[Start Source extract]

Diamond geezer or flawed gem?

Is Diamond the toughest substance known to man?

Bob Diamond has been accused of being the epitome of the rot in The City, the embodiment of greed. He was billed as being wholly unsuitable to run a major organisation, let alone a major global bank. But was he? Barclays spent 15 years grooming him to take over – they must have seen something?

He remained hugely popular in key circles. “He engendered great staff loyalty right through the ranks” says one former colleague. Even at this year’s annual meeting of shareholders, most investors lauded the chief executive, even as they excoriated the board for granting him such a generous pay deal, but a few vigilantes aside, no-one really disagreed with his value.

Diamond was undoubtedly an entrepreneurial banker. He took over Barclays Capital in 1997. At the time, the investment banking unit had £135bn in assets and made £250million pre-tax profit. By last year, assets were five times higher at £1.2tr and profit was twelve times greater at £3bn.

Credit boom aside, much of that gain was due to Diamond’s ability to persuade the main board to pour resources into investment banking. His entrepreneurial flair continued after the credit crunch when the bank acquired the largest chunk of Lehman Brothers out of bankruptcy.

Diamond’s pay reward has been the subject of immense scrutiny, vilification and downright hatred. It is estimated, and well reported, that Diamond has earned £120m over the past 8 years since he joined the board (and less well-reported that he has given around 25% of that away to charity). Massive sums, but in the context of lifting annual profits to £3bn in BarCap alone, (contributing 79% of Barclay’s group Profits), not as excessive as the Daily Mail and members on both sides of the house would perhaps have you believe.

“You’re irreplaceable”….?

[End Source extract]
[Start Records for the exercise]

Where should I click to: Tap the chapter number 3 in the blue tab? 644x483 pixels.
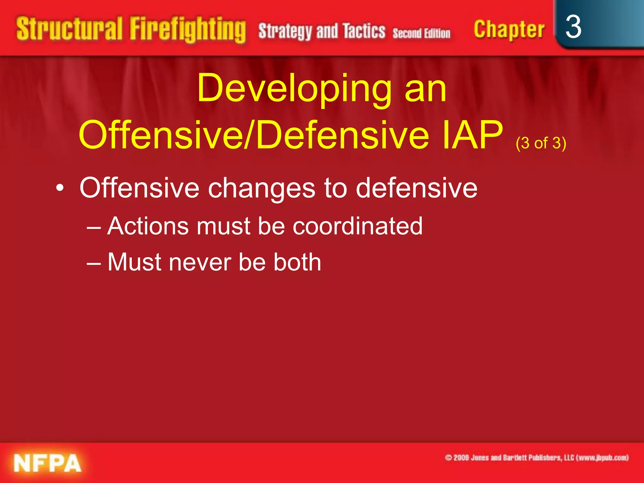pos(573,27)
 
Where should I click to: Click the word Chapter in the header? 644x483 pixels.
pos(509,29)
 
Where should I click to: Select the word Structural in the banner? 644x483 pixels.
pos(69,29)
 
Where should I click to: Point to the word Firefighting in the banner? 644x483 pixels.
pos(188,30)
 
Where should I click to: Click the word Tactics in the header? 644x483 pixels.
pos(364,31)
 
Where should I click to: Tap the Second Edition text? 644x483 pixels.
pos(421,33)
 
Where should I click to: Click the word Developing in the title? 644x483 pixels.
pos(294,89)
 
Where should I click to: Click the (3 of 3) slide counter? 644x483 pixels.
pos(541,143)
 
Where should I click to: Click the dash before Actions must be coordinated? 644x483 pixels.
pos(94,227)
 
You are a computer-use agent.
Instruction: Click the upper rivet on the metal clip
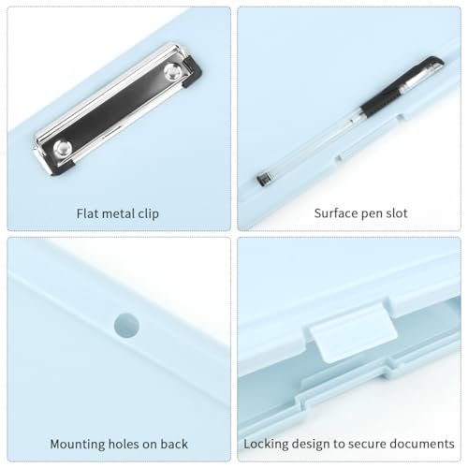pyautogui.click(x=172, y=72)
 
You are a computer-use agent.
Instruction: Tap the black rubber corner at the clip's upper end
pyautogui.click(x=192, y=71)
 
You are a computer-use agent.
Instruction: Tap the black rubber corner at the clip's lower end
pyautogui.click(x=63, y=168)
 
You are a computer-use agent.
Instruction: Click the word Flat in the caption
pyautogui.click(x=87, y=213)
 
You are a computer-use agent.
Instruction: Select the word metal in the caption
pyautogui.click(x=119, y=213)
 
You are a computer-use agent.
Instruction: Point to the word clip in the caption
pyautogui.click(x=149, y=214)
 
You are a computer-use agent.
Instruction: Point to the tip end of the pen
pyautogui.click(x=264, y=180)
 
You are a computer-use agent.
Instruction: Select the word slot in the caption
pyautogui.click(x=397, y=213)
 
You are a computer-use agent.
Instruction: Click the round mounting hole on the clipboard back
pyautogui.click(x=126, y=326)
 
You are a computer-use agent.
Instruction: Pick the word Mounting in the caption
pyautogui.click(x=78, y=445)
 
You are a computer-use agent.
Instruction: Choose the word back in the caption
pyautogui.click(x=174, y=444)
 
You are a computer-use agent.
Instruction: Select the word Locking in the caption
pyautogui.click(x=266, y=444)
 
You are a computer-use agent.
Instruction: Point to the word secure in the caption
pyautogui.click(x=368, y=445)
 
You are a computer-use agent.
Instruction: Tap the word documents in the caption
pyautogui.click(x=422, y=444)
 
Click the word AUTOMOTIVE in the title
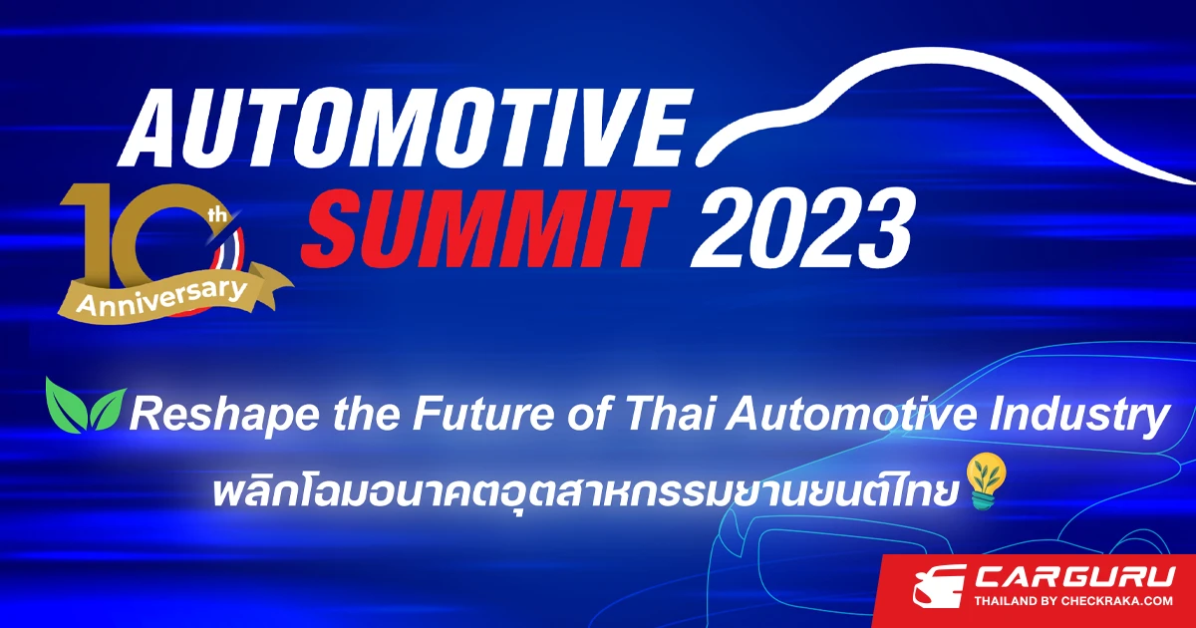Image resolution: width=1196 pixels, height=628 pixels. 405,129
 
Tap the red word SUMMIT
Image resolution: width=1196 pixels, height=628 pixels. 484,228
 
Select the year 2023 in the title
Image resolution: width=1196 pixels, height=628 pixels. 802,228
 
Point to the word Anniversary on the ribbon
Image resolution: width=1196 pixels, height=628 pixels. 161,296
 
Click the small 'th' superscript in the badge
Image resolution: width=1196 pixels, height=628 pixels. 218,215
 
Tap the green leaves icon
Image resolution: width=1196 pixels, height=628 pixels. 86,405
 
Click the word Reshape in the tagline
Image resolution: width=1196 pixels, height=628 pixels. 224,416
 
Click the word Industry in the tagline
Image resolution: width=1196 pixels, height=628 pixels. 1079,416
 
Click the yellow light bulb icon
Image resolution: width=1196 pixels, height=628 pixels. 987,480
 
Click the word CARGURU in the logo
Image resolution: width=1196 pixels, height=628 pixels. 1074,578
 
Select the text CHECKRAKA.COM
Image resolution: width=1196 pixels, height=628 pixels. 1117,601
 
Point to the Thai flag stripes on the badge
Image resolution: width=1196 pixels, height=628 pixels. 233,251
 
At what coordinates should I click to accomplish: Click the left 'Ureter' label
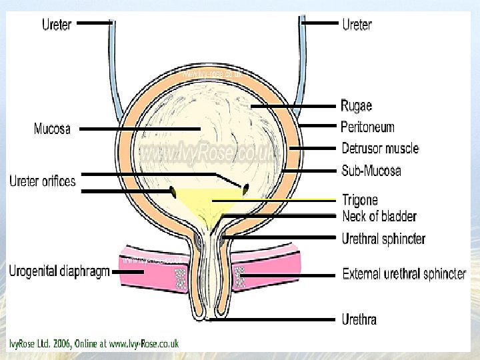click(x=57, y=25)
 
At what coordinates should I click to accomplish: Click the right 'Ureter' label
click(x=357, y=25)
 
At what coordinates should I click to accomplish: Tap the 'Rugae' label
click(x=356, y=106)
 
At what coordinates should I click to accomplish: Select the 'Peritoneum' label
click(x=367, y=127)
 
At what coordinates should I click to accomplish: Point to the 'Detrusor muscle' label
click(x=380, y=148)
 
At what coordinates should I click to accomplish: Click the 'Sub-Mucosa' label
click(x=371, y=171)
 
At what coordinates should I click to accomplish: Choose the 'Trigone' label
click(x=359, y=199)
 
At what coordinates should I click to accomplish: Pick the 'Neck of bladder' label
click(x=379, y=216)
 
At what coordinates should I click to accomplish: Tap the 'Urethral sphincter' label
click(x=383, y=238)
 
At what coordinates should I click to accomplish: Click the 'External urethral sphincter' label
click(x=404, y=274)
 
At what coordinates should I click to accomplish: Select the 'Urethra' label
click(x=359, y=319)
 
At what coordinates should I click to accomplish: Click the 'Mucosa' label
click(x=52, y=128)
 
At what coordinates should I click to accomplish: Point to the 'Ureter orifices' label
click(x=43, y=181)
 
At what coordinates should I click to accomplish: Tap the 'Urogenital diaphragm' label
click(x=59, y=272)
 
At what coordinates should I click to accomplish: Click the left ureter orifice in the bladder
click(x=173, y=192)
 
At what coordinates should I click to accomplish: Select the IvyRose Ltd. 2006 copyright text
click(x=94, y=344)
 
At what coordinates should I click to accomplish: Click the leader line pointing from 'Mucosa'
click(x=140, y=128)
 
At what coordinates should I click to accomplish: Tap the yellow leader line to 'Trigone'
click(x=273, y=199)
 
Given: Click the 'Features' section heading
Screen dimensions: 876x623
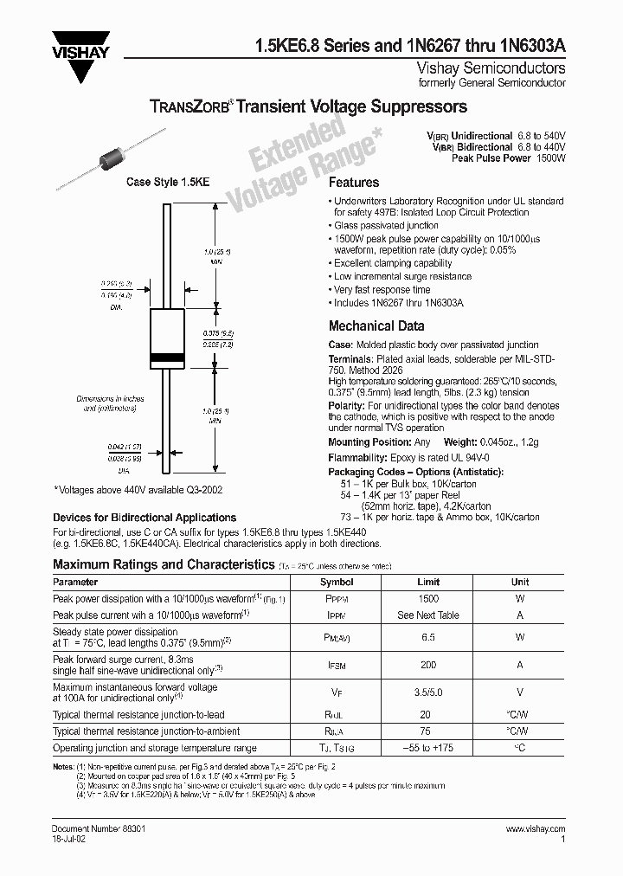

[End Records for the exercise]

• [Tasks and exercises]
1) List every sum of money named in the article about Bob Diamond, giving each figure once.
2) In the records, rewrite the stretch from the line containing "Where should I click to: Click the word Developing" through the line containing "pos(541,143)", changing each "644x483 pixels" to "644 by 483 pixels". Return only those lines.

• [Solution set]
1) £135bn, £250million, £1.2tr, £3bn, £120m

2)
Where should I click to: Click the word Developing in the title? 644 by 483 pixels.
pos(294,89)
 
Where should I click to: Click the (3 of 3) slide counter? 644 by 483 pixels.
pos(541,143)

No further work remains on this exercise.